- Passage
== == ==
NYMEX November natural gas traded lower Friday, Oct. 6, even as Tropical Storm Nate continued to head toward the Gulf of Mexico and U.S. oil and natural gas production interests. Despite the anticipation of Nate hitting the key producing area as a Category 1 hurricane late Saturday or early Sunday, cooler weather in the central and eastern U.S. associated with the storm put pressure on values.
The contract fell to a $2.856/MMBtu low and settled the session 6.0 cents lower on the day at $2.863/MMBtu.
The market continues to look to weather to assess weekly injections with eyes on storage at the end of the titular injection season Oct. 31.
The total working gas supply climbed just 42 Bcf to 3,508 Bcf in the week to Sept. 29. With comparisons to the 76-Bcf addition in the same week a year ago and the 91-Bcf five-year-average injection, the modest surplus to the five-year average turned to a deficit of 8 Bcf, the first time inventories have registered below the five-year average since the week of Jan. 20 and the year-on-year deficit widened to 161 Bcf.
The market had anticipated a 51-Bcf build to stocks for the review week as injections were seen hampered by lingering warm weather that brought 91.7% more cooling-degree days than normal for the week.
Demand slackened in the week to Oct. 4 as cooler weather prevailed. The U.S. Energy Information Administration said total U.S. consumption of natural gas fell by 14% compared with the previous report week, with power-generation consumption down 24% week over week, industrial-sector consumption up 2% week over week and residential- and commercial-sector consumption down 13%.
Early outlooks for the next inventory report that will cover the week to Oct. 6 call for a build in the upper 80s Bcf, near the five-year-average injection of 87 Bcf and the 79-Bcf injection reported for the same week in 2016.
Beyond the forthcoming storage report, temperature forecasts offer some upside momentum for the market as the National Weather Service's six- to 10-day projection points to above-average temperatures for the eastern third of the country that could inspire late-season cooling demand.
Over the eight- to 14-day period the above-average temperatures are expected to engulf nearly the entire eastern half of the U.S. and expand into the west central and Southwest.
== == ==
- Source excerpt
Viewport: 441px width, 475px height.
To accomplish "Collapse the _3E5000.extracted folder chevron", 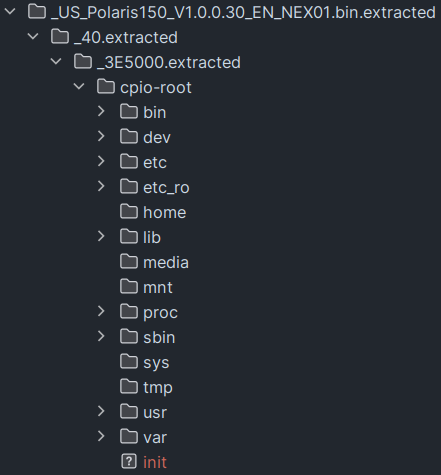I will (56, 61).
== == ==
- Exercise
Extend the natural gas market report past its final sentence. The material above stands apart from the natural gas market report and is not part of it.

- Right answer
Given the calendar, above-average temperatures should still allow cooling demand to dissipate ahead of any significant ramp up in heating demand.
Tropical Storm Nate, last seen about 125 miles east-southeast of Cozumel, Mexico, and about 210 miles north-northeast of Isla Guanaja, Honduras, packing sustained winds of 50 miles per hour as it moves north-northwest at 21 mph, is anticipated to reach the southern Gulf of Mexico tonight. The storm will approach the northern Gulf Coast on Saturday and then move near or over the northern Gulf Coast by Saturday night or Sunday, the National Hurricane Center said. Nate is expected to pound the Gulf region as a Category 1 hurricane.
The Bureau of Safety and Environmental Enforcement said based on operator reports, it is estimated that approximately 71.1% of the current oil production in the Gulf of Mexico has been shut-in, which equates to 1,243,753 barrels of oil per day. Approximately 53.2% of the natural gas production, or more than 1.7 Bcf/d in the Gulf of Mexico, has been shut-in.
The supply-side impact from shut-in production should be minimized by the demand-side impact of cooler weather associated with the storm.
Cash gas values were lower as traders moved a three-day product with softer weekend demand weighing of values.
At Transco Zone 6 NY, a loss of more than 10 cents drove the index below $2.60, while Tetco-M3 traded nearly 60 cents lower to an index near 90 cents. Henry Hub trades were near unchanged at an index closing in on $2.90, while Waha and Chicago were each nearly 10 cents lower on average to indexes near $2.50 and $2.70, respectively. SoCal Border and PG&E Gate trades were also nearly 10 cents lower on average to index near $2.60 and below $3.10.
Market prices and included industry data are current as of the time of publication and are subject to change. For more detailed market data, including power, natural gas index prices, as well as forwards and futures, visit our Commodities Pages.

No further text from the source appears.